### ACTIVITY
Every line between the one containing "Image resolution: width=1389" and the last line of the data, both included, is to be set down exactly, and pictures are to be omitted.

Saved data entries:
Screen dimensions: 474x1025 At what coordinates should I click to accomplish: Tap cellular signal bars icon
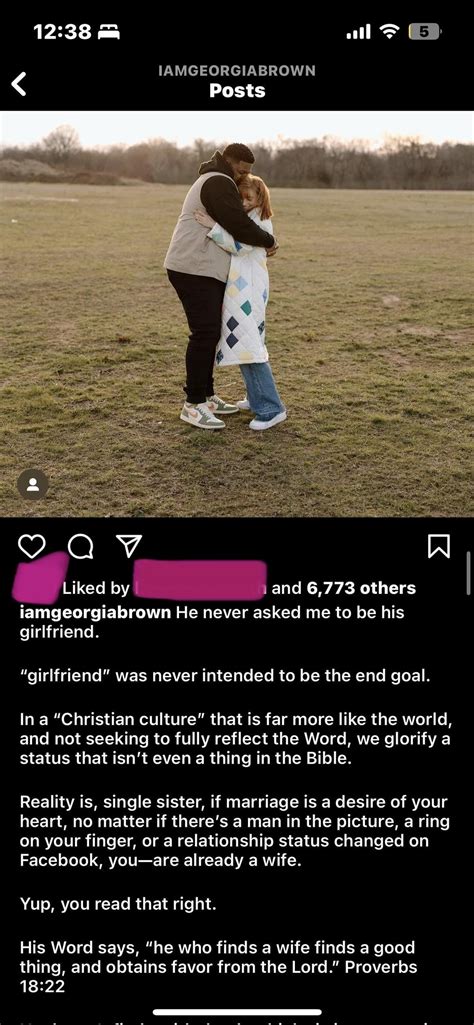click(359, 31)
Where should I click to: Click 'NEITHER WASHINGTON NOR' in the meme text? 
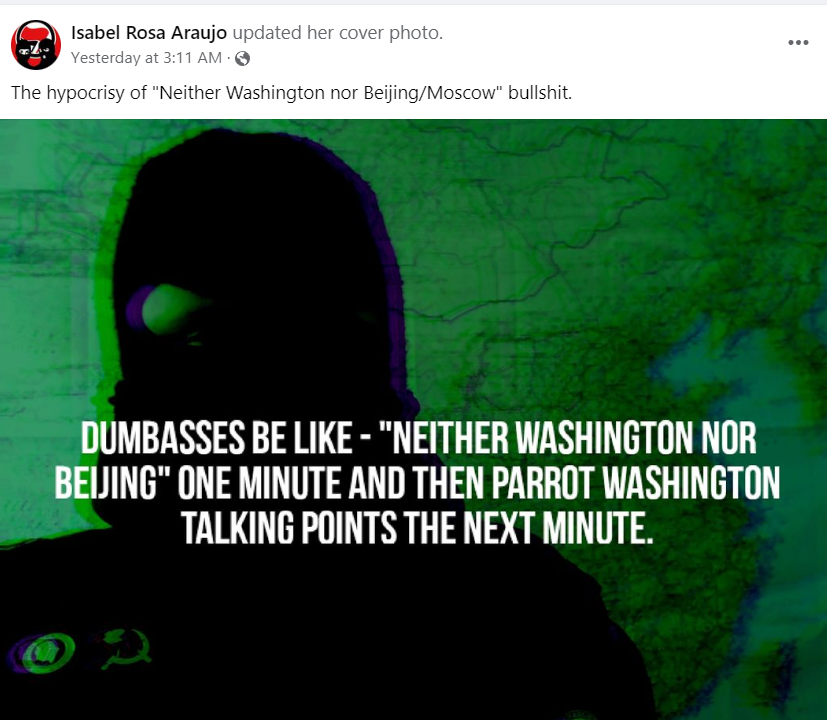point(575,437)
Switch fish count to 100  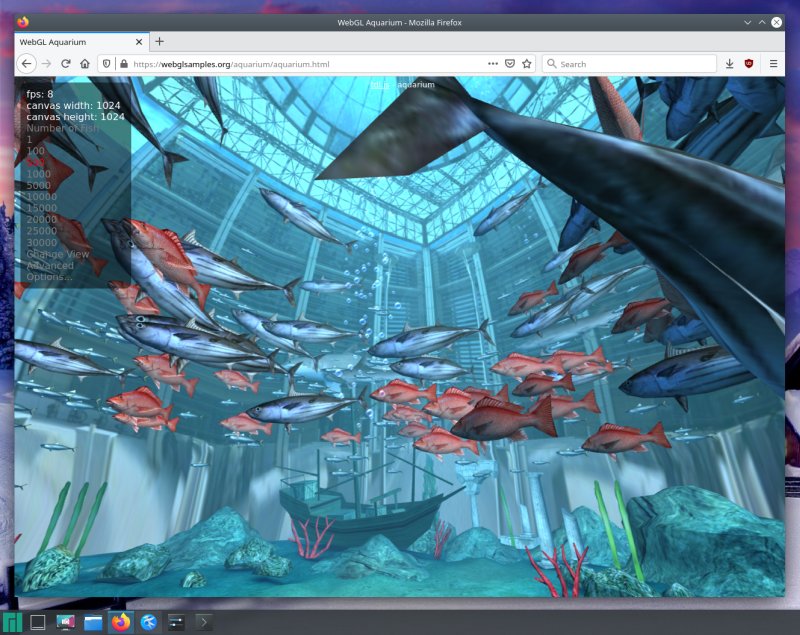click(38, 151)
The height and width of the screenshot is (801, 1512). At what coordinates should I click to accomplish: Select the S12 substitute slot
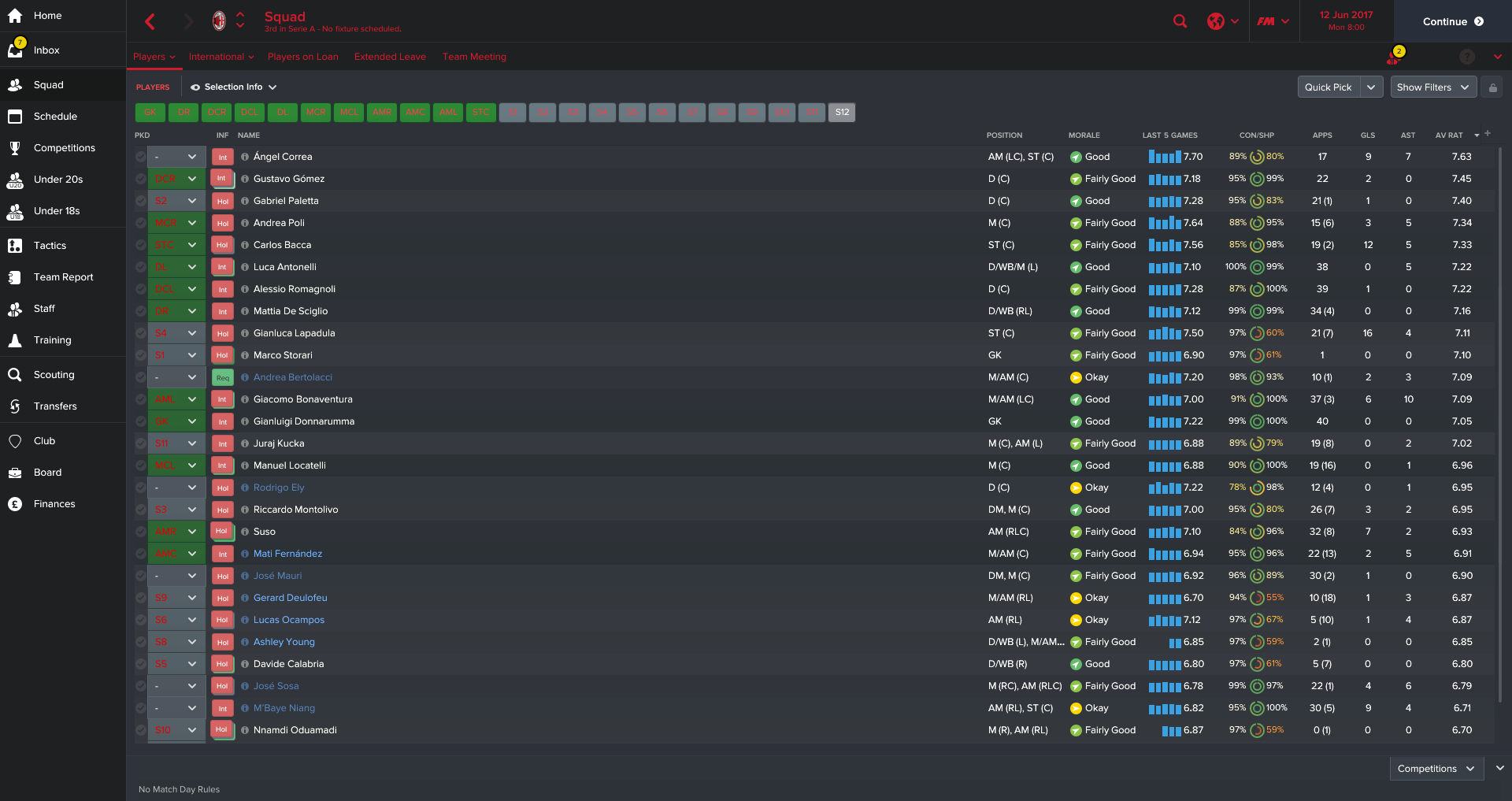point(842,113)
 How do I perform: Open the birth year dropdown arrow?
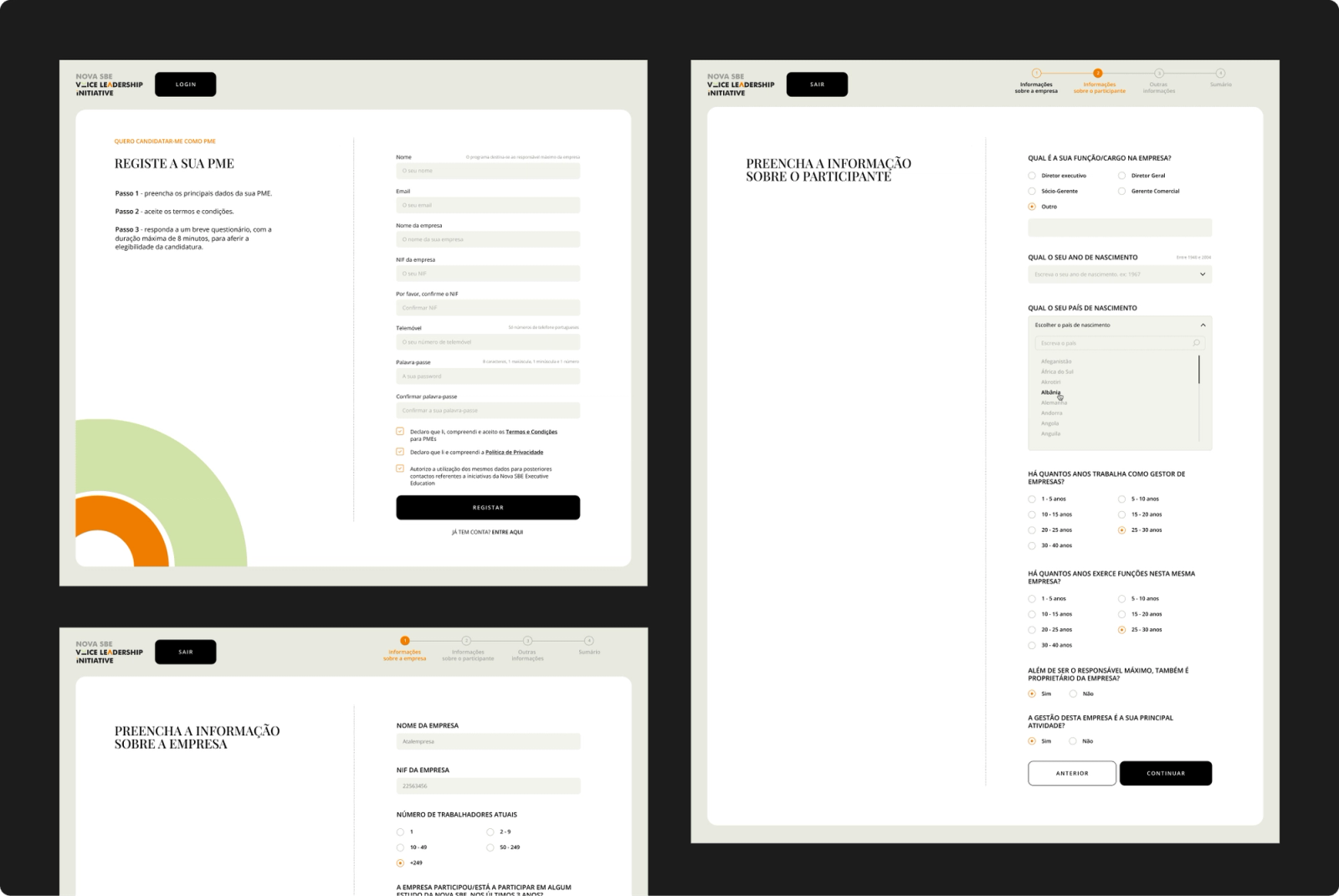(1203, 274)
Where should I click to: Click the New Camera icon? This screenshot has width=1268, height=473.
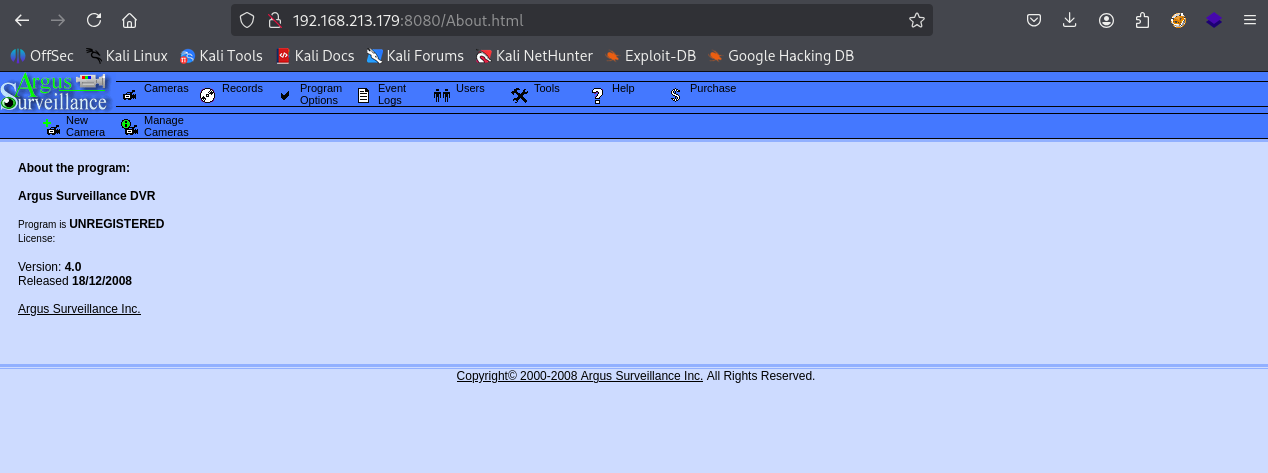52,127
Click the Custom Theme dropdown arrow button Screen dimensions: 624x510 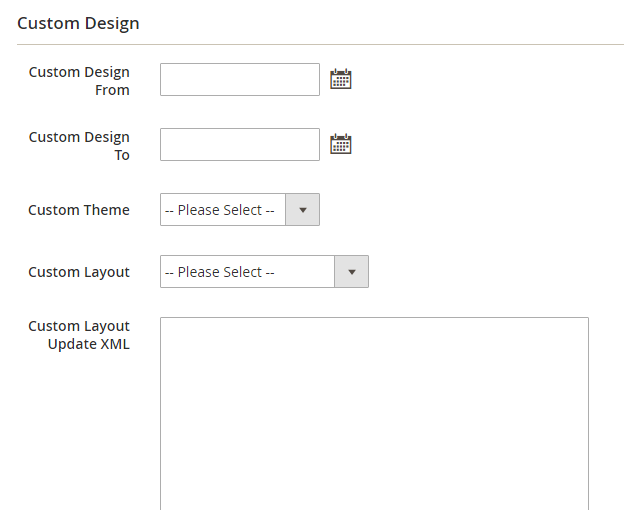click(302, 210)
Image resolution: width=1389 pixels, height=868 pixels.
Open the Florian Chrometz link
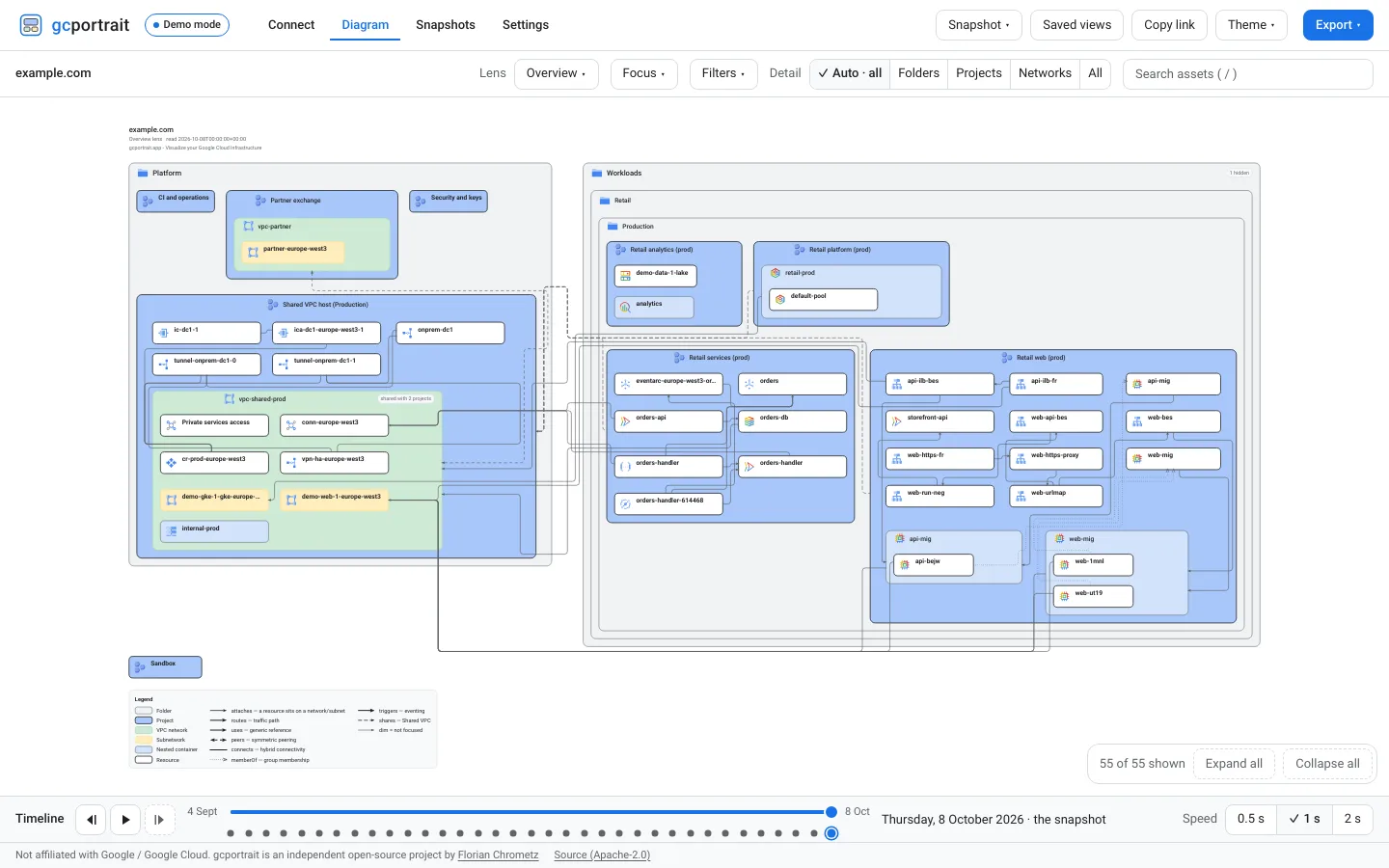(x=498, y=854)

### FINISHED EXERCISE
Image resolution: width=1389 pixels, height=868 pixels.
Open the Florian Chrometz link
(x=498, y=854)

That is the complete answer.